The Bank of Cyprus announced this week, that it would need a bailout from the EU, now the island nation’s problems just got more complicated.The centre-right Democratic Party (DIKO), the junior partner in the coalition quit the government today, according to The Financial Mirror.
The Democratic Party was in coalition with the communist AKEL since 2008, and its absence is likely to make talks on fiscal reforms more difficult. Despite its strong presidential system, reforms have to go through Cyprus’ parliament, but Cypriot President Demetris Christofias lacks the majority needed to push through any reforms. And this comes after Christofias asked his cabinet to resign last week.

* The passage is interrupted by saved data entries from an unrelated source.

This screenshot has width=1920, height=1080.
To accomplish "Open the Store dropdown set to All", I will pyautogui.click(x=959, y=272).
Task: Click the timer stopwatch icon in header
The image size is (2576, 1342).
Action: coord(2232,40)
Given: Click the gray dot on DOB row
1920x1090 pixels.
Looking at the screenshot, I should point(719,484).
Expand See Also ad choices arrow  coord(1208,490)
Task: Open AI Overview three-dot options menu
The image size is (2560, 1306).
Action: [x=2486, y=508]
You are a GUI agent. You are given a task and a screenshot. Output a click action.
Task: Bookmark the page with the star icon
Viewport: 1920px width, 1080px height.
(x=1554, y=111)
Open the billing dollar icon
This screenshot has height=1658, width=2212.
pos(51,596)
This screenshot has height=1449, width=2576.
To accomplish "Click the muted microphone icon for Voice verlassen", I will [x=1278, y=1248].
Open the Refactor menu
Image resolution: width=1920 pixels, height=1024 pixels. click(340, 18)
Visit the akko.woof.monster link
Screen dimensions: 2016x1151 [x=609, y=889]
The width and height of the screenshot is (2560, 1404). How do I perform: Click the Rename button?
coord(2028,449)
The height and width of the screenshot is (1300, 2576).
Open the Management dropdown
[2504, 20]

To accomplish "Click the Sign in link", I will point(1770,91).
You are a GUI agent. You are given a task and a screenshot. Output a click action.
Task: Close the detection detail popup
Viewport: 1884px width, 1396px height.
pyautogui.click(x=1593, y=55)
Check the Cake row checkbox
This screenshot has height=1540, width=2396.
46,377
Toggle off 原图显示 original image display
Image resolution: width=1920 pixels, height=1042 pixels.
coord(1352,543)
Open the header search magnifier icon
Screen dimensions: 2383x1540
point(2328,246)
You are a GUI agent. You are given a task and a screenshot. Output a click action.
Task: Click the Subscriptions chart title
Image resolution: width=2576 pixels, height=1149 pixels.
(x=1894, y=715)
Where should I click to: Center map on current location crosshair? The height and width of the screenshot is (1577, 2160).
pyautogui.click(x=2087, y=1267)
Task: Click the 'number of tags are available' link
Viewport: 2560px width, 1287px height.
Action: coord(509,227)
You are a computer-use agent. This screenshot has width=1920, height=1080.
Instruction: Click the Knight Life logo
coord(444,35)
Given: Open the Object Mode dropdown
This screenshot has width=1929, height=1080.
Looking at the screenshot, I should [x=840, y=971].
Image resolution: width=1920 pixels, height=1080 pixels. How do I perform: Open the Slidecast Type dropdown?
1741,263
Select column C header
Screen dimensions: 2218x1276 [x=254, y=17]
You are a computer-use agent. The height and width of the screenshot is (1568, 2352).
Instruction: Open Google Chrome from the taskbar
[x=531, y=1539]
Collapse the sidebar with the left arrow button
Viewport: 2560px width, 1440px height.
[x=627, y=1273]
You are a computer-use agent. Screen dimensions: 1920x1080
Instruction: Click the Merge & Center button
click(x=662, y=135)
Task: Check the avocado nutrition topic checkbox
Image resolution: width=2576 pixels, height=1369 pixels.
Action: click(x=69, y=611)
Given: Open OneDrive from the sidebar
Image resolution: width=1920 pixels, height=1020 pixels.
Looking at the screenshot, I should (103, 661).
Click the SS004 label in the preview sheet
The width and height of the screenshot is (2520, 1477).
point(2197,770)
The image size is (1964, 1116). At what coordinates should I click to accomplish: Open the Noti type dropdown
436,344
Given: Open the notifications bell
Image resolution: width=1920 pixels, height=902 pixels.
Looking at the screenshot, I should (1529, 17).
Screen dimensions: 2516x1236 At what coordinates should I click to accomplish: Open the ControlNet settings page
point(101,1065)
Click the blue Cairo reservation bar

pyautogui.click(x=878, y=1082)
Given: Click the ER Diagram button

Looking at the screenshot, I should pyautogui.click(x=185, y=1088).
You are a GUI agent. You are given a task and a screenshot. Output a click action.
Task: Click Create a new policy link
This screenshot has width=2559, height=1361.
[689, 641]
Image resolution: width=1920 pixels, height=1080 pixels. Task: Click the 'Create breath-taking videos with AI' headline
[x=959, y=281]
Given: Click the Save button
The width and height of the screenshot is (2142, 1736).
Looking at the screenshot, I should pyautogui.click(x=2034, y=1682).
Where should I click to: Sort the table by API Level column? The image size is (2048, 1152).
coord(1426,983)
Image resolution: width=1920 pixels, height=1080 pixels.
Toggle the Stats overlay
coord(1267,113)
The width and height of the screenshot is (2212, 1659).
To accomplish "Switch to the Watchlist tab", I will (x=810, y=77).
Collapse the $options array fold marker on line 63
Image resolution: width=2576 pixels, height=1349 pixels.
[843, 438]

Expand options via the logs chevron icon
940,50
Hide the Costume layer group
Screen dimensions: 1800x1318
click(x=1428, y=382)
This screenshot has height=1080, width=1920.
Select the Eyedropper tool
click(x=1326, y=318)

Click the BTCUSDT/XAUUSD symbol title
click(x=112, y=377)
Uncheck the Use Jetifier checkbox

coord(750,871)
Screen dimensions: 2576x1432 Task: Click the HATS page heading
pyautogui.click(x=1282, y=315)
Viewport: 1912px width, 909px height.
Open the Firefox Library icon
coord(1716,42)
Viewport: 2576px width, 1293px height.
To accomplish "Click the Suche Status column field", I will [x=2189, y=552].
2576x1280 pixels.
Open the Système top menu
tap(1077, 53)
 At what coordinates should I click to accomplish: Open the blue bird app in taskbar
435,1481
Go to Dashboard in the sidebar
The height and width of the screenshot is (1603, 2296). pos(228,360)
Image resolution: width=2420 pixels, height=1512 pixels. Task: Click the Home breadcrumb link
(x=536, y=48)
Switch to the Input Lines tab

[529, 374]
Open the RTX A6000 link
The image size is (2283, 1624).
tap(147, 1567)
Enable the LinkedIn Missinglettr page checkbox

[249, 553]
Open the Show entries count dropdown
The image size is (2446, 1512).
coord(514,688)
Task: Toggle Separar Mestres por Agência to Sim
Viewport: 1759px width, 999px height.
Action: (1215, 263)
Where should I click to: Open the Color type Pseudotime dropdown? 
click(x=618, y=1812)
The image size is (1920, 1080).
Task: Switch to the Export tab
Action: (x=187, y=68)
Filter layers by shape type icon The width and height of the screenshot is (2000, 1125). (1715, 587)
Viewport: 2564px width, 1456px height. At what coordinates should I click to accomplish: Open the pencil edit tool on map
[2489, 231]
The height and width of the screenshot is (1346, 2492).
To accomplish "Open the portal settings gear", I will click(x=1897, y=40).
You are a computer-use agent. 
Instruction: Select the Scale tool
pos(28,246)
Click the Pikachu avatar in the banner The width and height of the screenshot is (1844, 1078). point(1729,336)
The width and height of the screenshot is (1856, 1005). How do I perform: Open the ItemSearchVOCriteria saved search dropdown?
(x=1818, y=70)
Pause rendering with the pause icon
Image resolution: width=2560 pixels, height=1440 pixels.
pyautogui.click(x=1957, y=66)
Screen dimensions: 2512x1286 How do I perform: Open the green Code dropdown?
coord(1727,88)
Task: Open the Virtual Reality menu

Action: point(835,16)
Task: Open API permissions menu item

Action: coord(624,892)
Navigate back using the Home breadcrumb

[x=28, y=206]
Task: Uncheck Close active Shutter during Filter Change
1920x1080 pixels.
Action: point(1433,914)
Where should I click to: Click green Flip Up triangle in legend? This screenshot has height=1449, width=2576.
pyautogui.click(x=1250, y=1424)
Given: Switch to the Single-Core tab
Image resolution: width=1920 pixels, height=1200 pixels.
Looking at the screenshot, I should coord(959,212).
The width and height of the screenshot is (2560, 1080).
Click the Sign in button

The Bank of Cyprus warned that the government needed to enforce steep spending cuts after deficit for the first half of 2011 jumped to 3.47% of GDP from 1.89% a year ago. Cyprus is reeling from its exposure to €14 billion of Greek sovereign bonds, and an estimated €5 billion of Greek bank bonds, which is massive for a country with a $25 billion GDP.
S&P and Moody’s both downgraded Cyprus’ credit ratings, while Moody’s also downgraded its two largest banks the Bank of Cyprus and Marfin Popular Bank, because of their exposure to the Greek debt.
As if contagion fears weren’t enough, a blast last month damaged the island nation’s main power plant and is expected to cause a 17% drop in GDP this year.